Metadata-Version: 2.1
Name: stannum
Version: 0.3.2
Summary: PyTorch wrapper for Taichi data-oriented class
Home-page: https://github.com/ifsheldon/stannum
Author: Feng Liang
Author-email: feng.liang@kaust.edu.sa
License: UNKNOWN
Project-URL: Bug Tracker, https://github.com/ifsheldon/stannum/issues
Platform: UNKNOWN
Classifier: Programming Language :: Python :: 3
Classifier: License :: OSI Approved :: MIT License
Classifier: Operating System :: OS Independent
Requires-Python: >=3.6
Description-Content-Type: text/markdown
License-File: LICENSE

# Stannum
![Gradient Tests](https://github.com/ifsheldon/stannum/actions/workflows/run_tests.yaml/badge.svg)
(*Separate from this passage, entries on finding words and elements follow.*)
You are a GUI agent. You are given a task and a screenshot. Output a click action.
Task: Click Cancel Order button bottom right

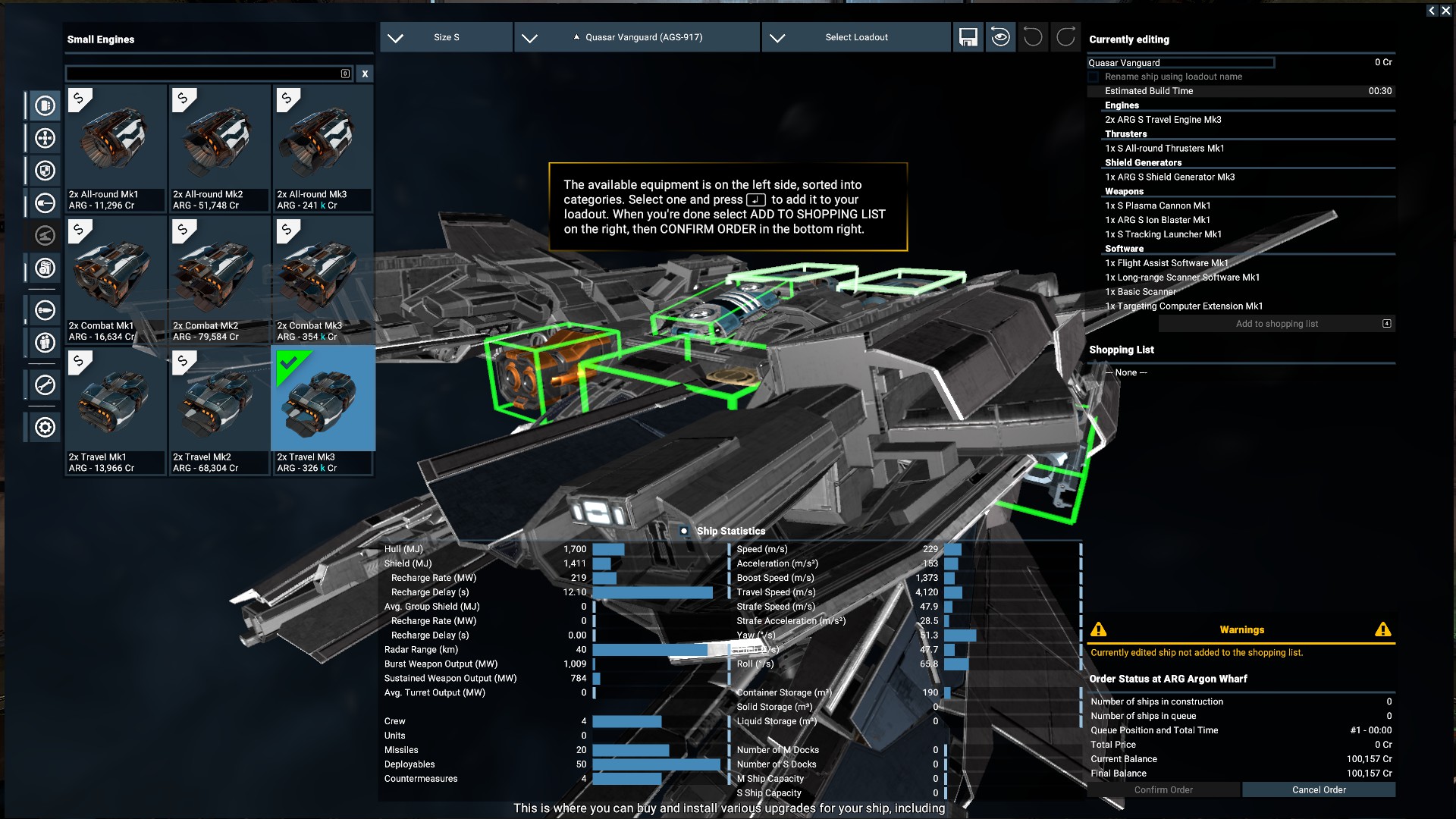pos(1317,789)
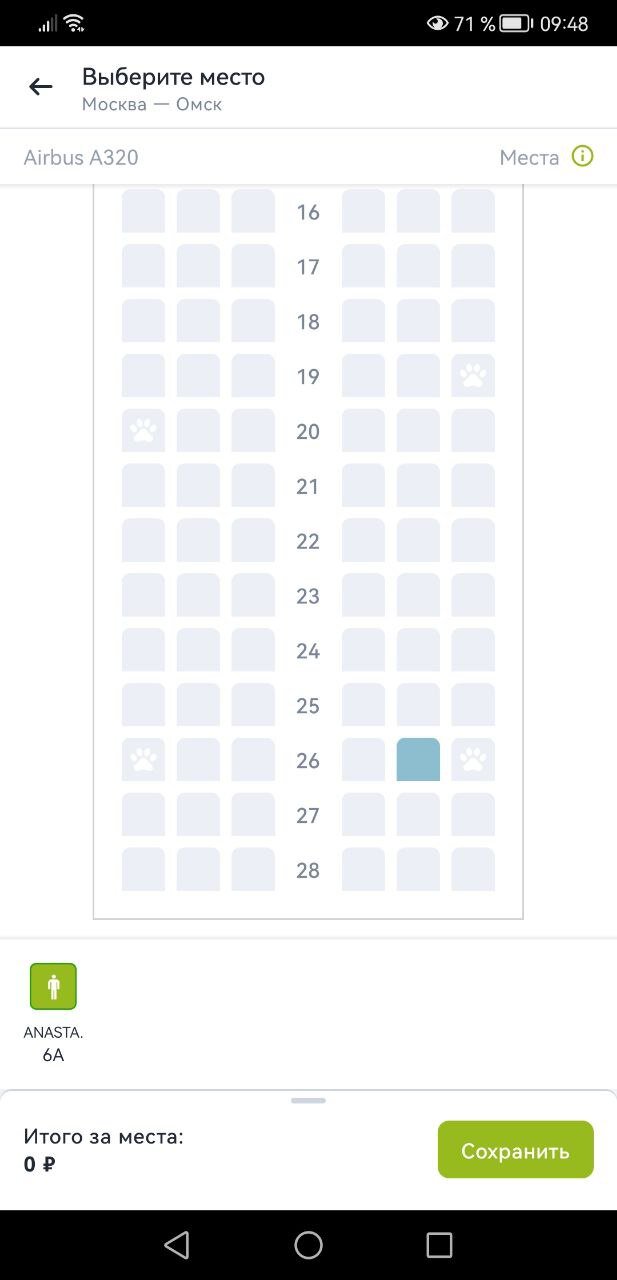Screen dimensions: 617x1280
Task: Tap the back arrow icon
Action: click(x=41, y=87)
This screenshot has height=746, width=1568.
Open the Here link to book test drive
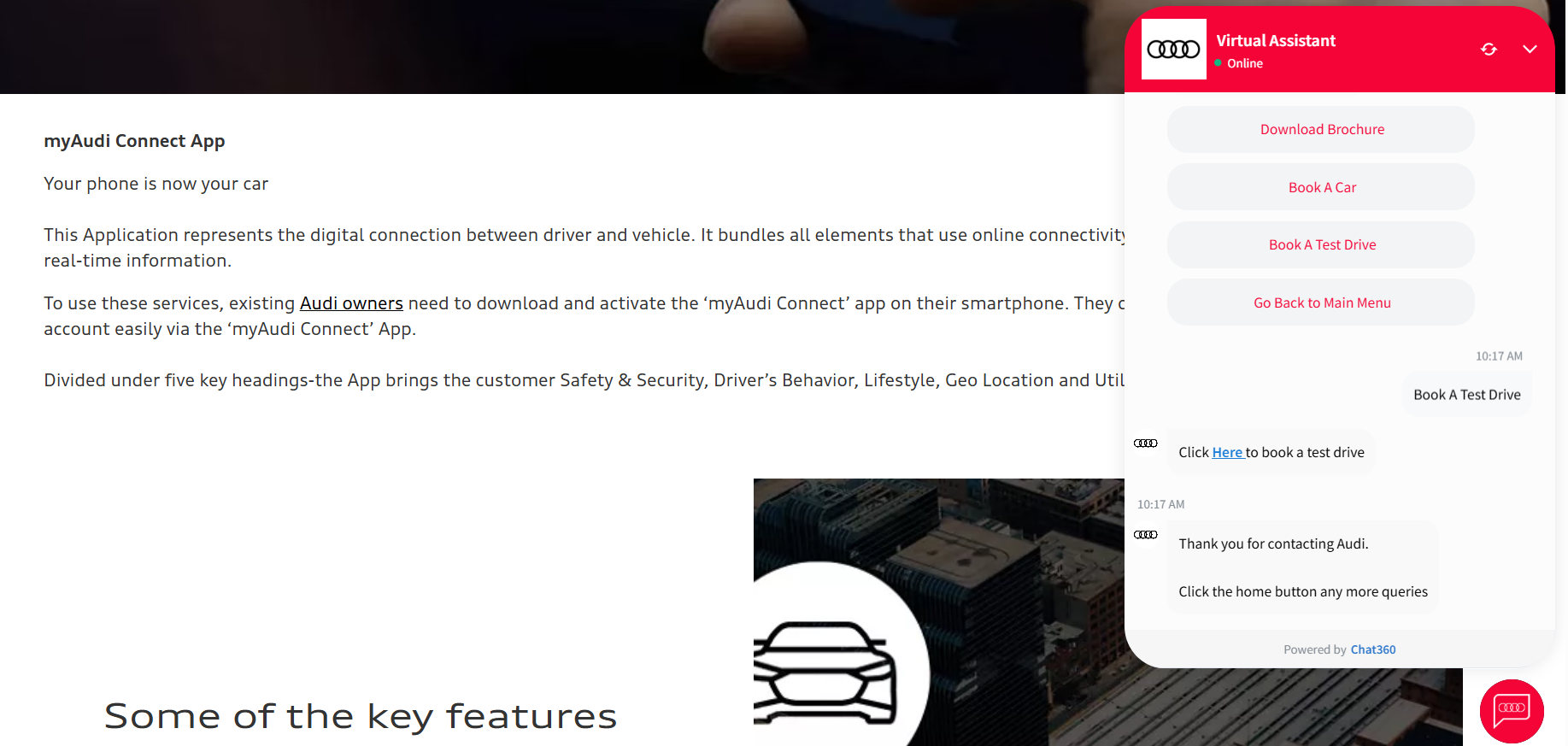click(1227, 452)
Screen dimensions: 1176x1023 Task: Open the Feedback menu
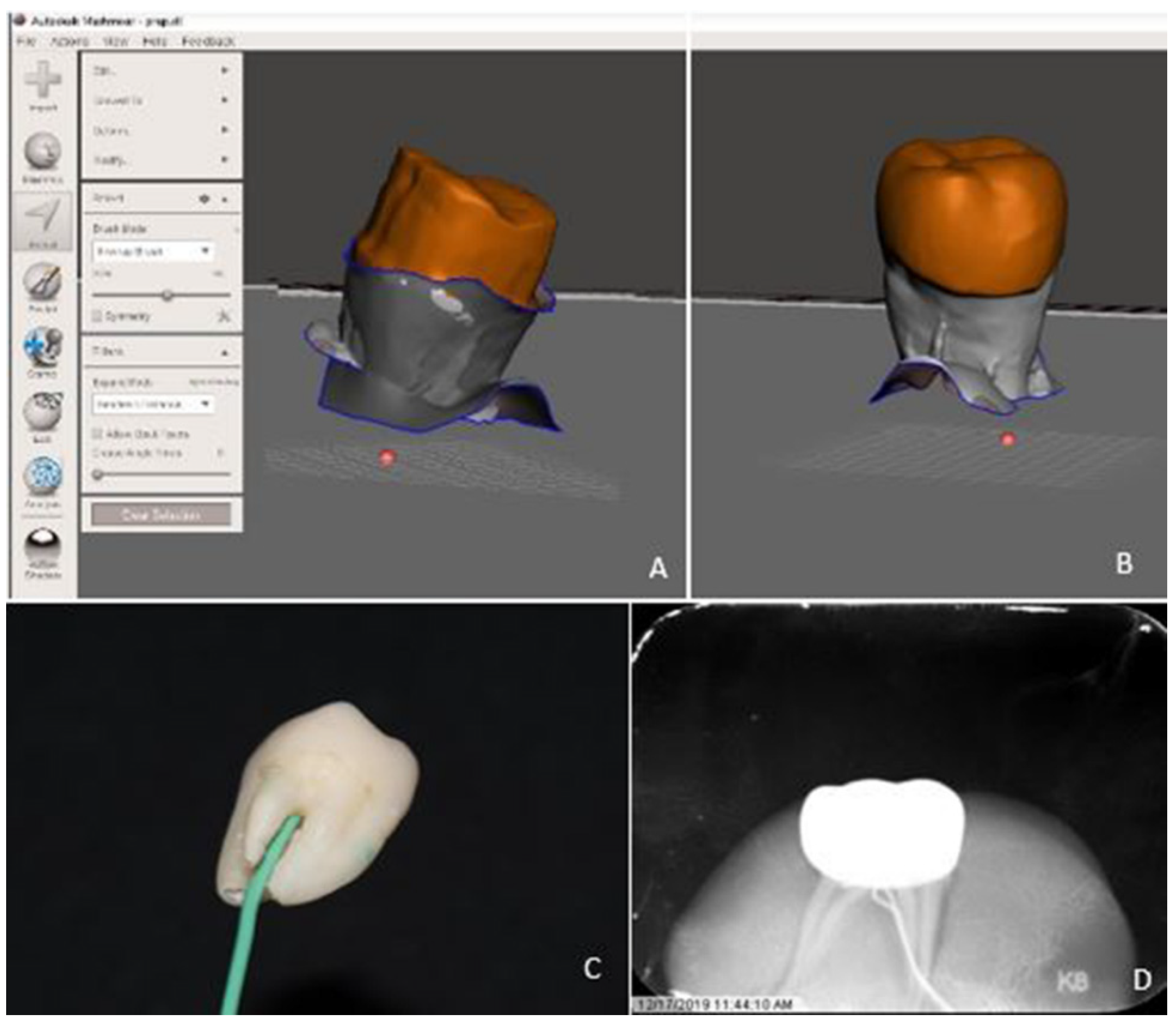pos(208,41)
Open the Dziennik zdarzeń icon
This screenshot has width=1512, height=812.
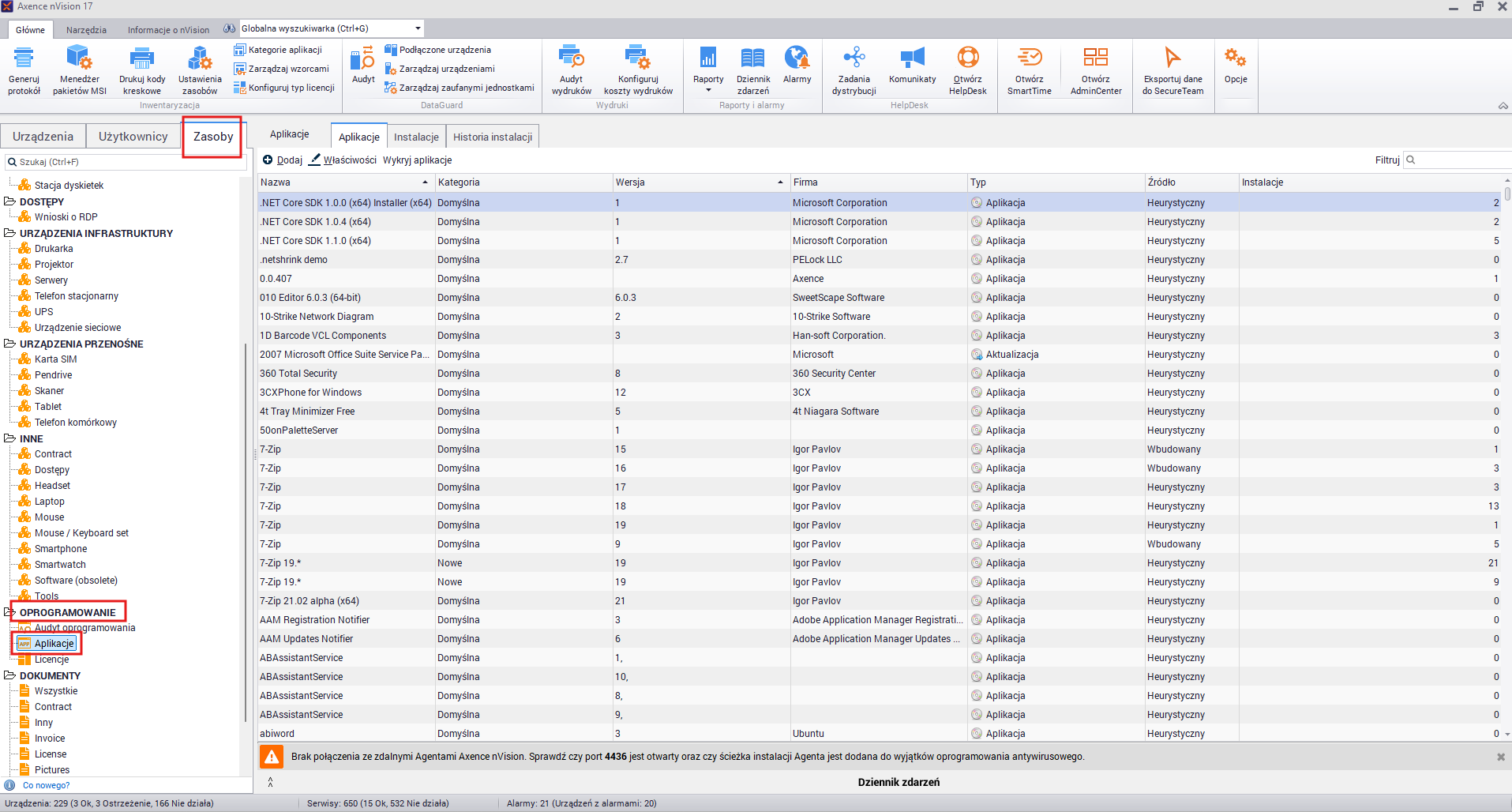coord(752,59)
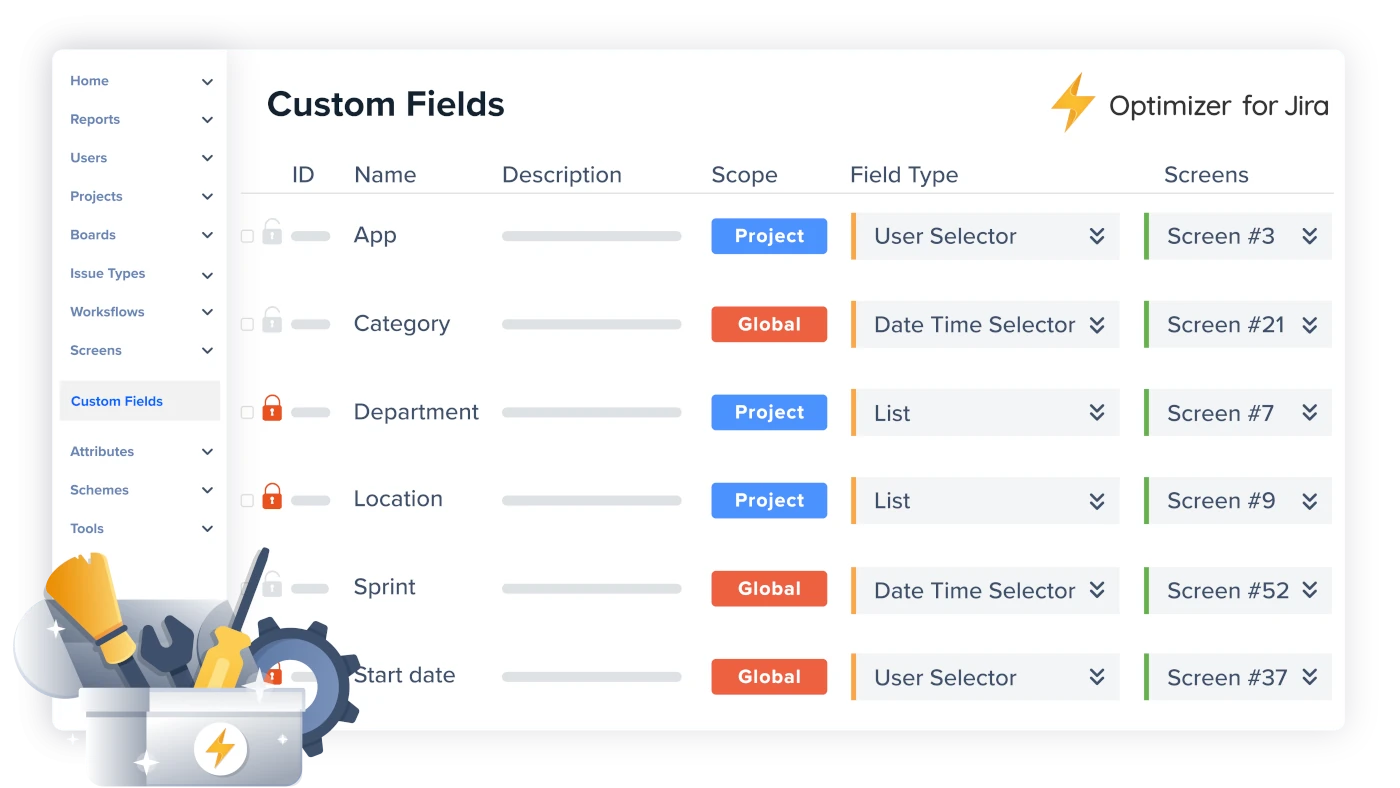Viewport: 1400px width, 788px height.
Task: Click the blue Project badge for App
Action: [x=769, y=236]
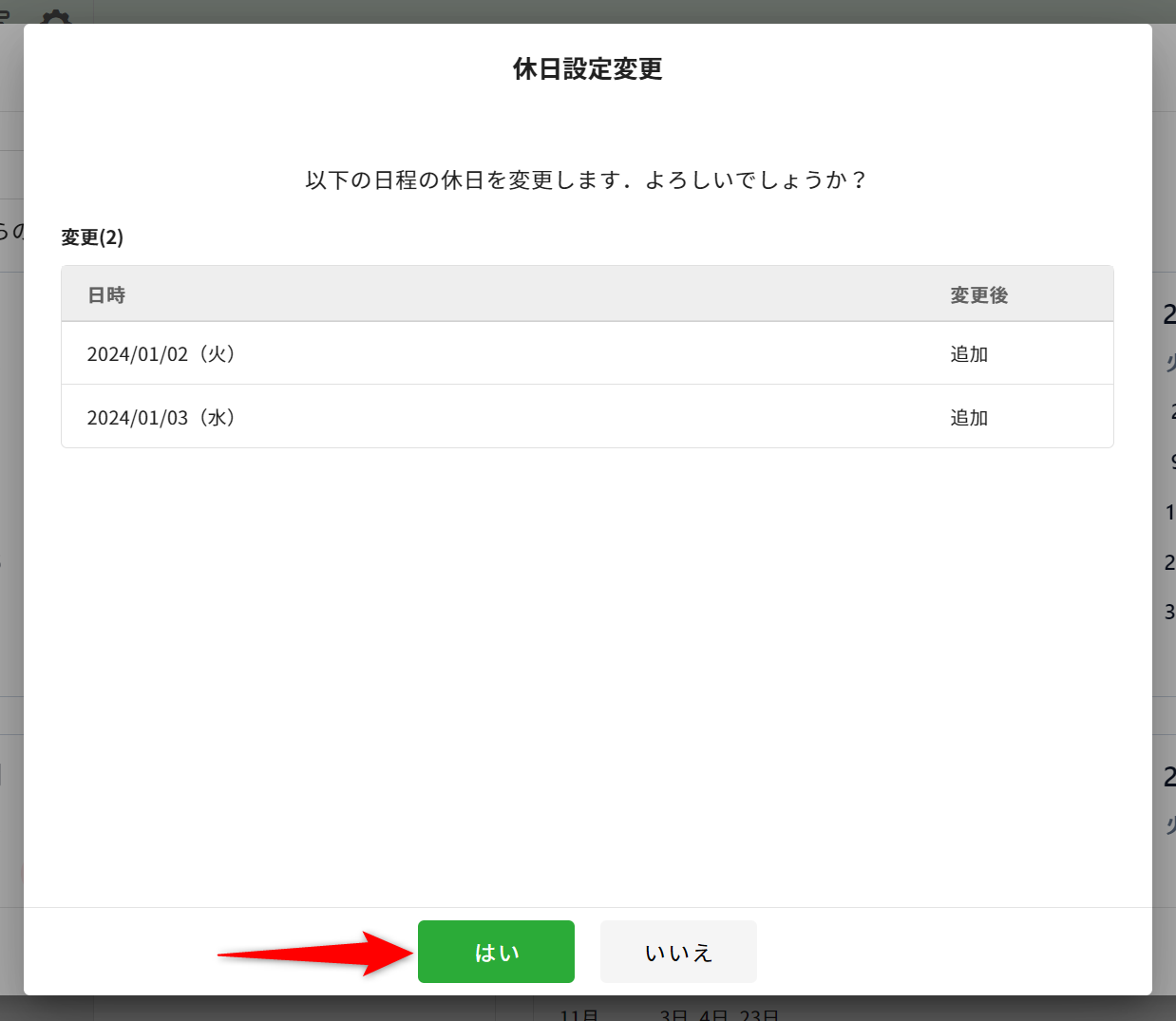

Fusing Taichi into PyTorch

**PRs are welcomed, please see TODOs and issues.**

## Usage

```python
from stannum import Tin
import torch

data_oriented = TiClass()  # some Taichi data-oriented class 
device = torch.device("cpu")
kernel_args = (1.0,)
tin_layer = Tin(data_oriented, device=device)
    .register_kernel(data_oriented.forward_kernel, *kernel_args, kernel_name="forward")  # on old Taichi
    # .register_kernel(data_oriented.forward_kernel, *kernel_args)  # on new Taichi
    .register_input_field(data_oriented.input_field)
    .register_output_field(data_oriented.output_field)
    .register_internal_field(data_oriented.weight_field, name="field name")
    .finish() # finish() is required to finish construction
output = tin_layer(input_tensor)
```
### Complex Tensor Support
When registering input fields and output fields, you can pass `complex_dtype=True` to enable simple complex tensor input and output support. For instance, `Tin(..).register_input_field(input_field, complex_dtype=True)`.

Now the complex tensor support is limited in that the representation of complex numbers is a barebone 2D vector, since Taichi has no official support on complex numbers.

This means although `stannum` provides some facilities to deal with complex tensor input and output, you have to define and do the operations on the proxy 2D vectors yourself.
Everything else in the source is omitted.